The case has cost millions of dollars. The Crown’s case, presented yesterday morning, was the culmination of approximately two years of close, and often illegal, surveillance. It cost approximately $8 million dollars. The best of the evidence was choppy video images of some people wearing balaclavas, or scarves, and some with camouflage clothing and or guns, walking through bush and paddocks. Ross Burns highlighted these people with his red laser.
“He did not however,” said Ms Cocker, “focus on the people without balaclavas, without masks, without camouflage clothing and without guns. He was ominously quiet then.”
“He played two sound chunks of gun fire, he did not however play the many hours of silence.”
“He pointed out in the video images a lot of people who are not facing any charges. He named and pointed out some of the 13 people who have had all the charges dropped against them. He even pointed out one of these people in the court, pointing them out to the jury and naming them.”

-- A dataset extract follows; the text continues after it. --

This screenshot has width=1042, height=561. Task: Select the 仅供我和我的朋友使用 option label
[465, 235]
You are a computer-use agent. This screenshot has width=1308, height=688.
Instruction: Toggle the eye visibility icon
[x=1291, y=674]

“Worse,” said Ms Cocker, “the Crown is trying Tuhoe Lambert.”
Tuhoe Lambert was the other person charged with ‘participating in an organised criminal group.’ Mr Lambert died in July last year. All proceedings have been stayed against Mr Lambert, however the charges have not been dropped.

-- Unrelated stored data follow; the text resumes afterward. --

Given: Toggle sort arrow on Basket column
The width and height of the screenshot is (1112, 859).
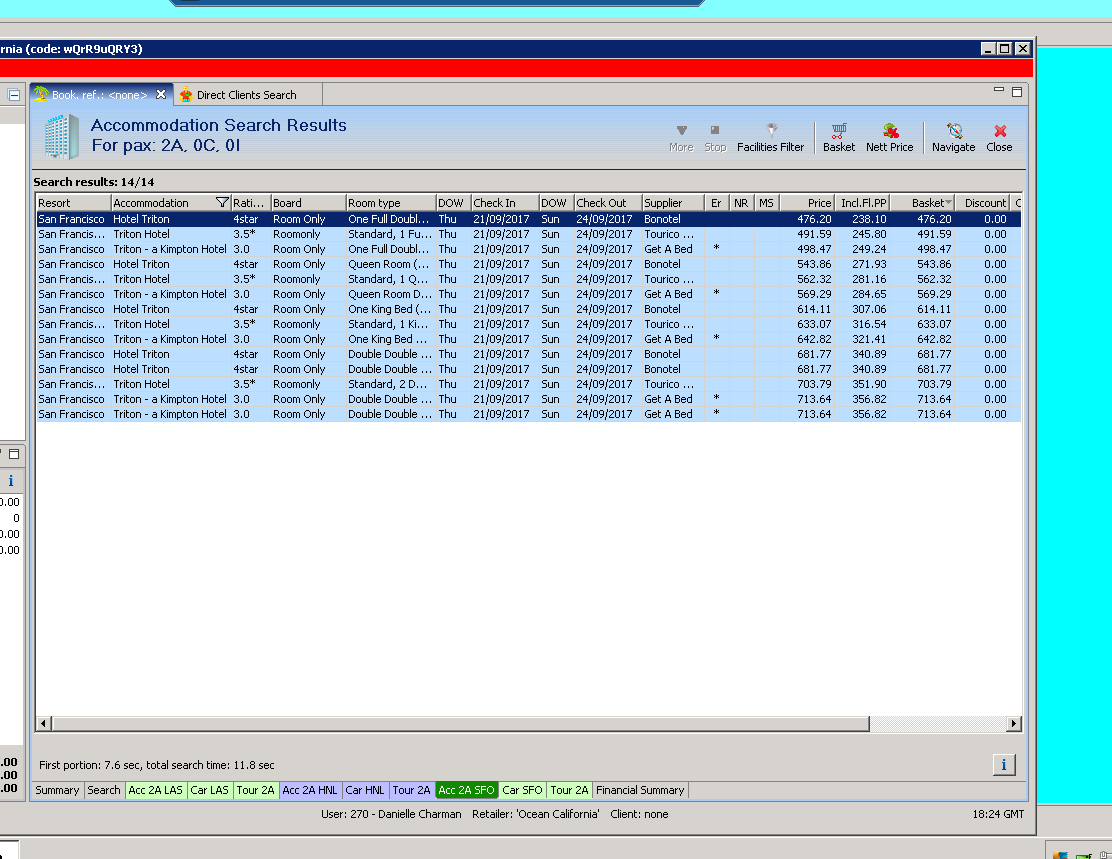Looking at the screenshot, I should [948, 203].
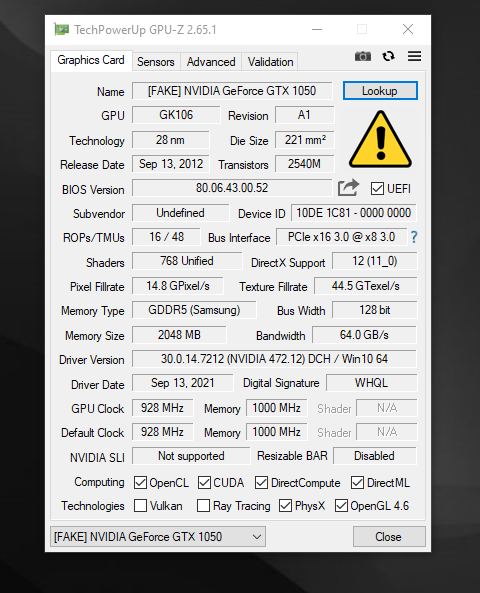Uncheck the DirectML checkbox
This screenshot has height=593, width=480.
(357, 483)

“It is an outrage that evidence is been presented against Tuhoe Lambert,” Ms Cocker said. “It is an outrage that they are dragging his name through court. They are prosecuting him as if he is sitting there next to the other four but they have given him no lawyer. Our sympathies and anguish go out to his whanau.”

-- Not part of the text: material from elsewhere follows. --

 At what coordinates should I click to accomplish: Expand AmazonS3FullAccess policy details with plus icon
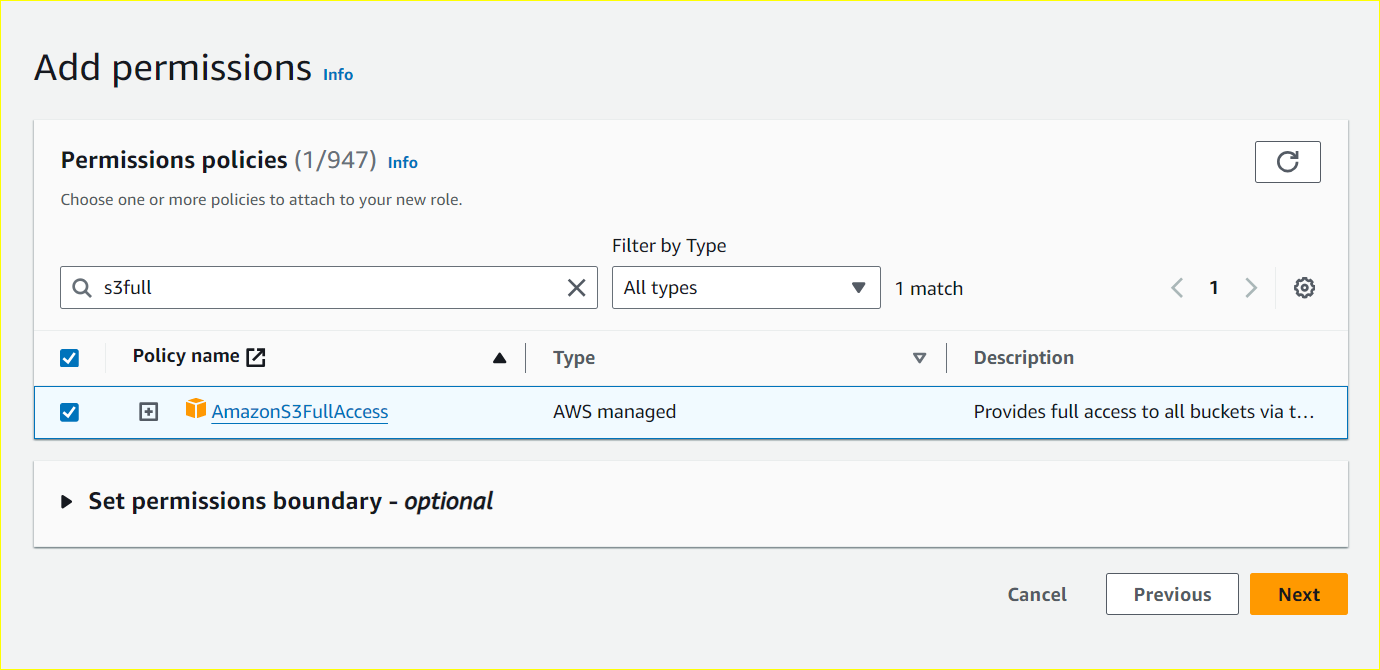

“We feel for all the people dragged through this saga,” said Ms Cocker. “It is going to be a long court case. It is time that the crown dropped the charges. It is not too late to end this farce.”
Media Release: “The Cost of the Case”
Date: 22 Feb 2012
“Finally the crown has begun to think about the cost of this case,” said Ana Cocker, a spokesperson for the October 15th Solidarity group, “But only in monetary terms.”
This afternoon, after the lunch break and before the judge was back in court, crown prosecutor Ross Burns was over heard to speak about the cost of bringing witnesses to court.
He was asking whether all the witnesses that the crown were calling really needed to attend court, and could some of them be read by consent.
“Supporters present in court were quick to express their disbelief that the crown had any understanding of the cost of the case,” Ms Cocker said. “They also saw it as a cynical attempt by the crown to limit the possibility of the defence to question witnesses. ”
The cost of the case is well into the millions. The surveillance up to October 15th 2007 is supposed to have cost at least $8million, the photocopying bill just for the pre-trial in the district court in 2008 cost around $250,000. Some people have heard that the current cost is up around $40million, and that’s only counting dollars.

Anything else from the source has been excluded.